Let's assume you you backup your OS on monday and delete a program on tuesday. If you have to restore your OS on Tuesday you will have invalid registry entries for a program you uninstalled. This isn't true either. If you restore your OS, it restores *everything* in the OS back to the Monday state. The program will still be there, because it was *not* uninstalled on Monday, which is the date you made the snapshot. The registry is *always* contained on the same partition as the operating system, because the registry is *part* of the operating system.

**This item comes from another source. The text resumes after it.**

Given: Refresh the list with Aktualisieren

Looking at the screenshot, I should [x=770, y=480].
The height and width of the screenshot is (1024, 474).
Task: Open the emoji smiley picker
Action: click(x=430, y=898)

Vista sets the start sector for a disk differently than other versions of Windows. If you Don't image the entire disk and restore there are instances where you won't be able to boot. The fix is a repair with a Vista OS disk, but is the trouble worth it? Again, false. You don't have to image the entire disk. You simply have to image the boot partition. This does not vary on any edition of Windows. The boot partition is the partition your computer boots from. It contains your OS. If this is imaged, your computer will boot from it upon recovery.
Be safe. Image the entire drive, especially on a laptop. If you had more than one drive this would be a different story, but your data is more important than anything else! Please stop spreading FUD if you don't know what you're talking about. I've done this dozens of times. Imaging the entire drive is unnecessary if your drive is already split into partitions, and you wish to image the partition containing your OS.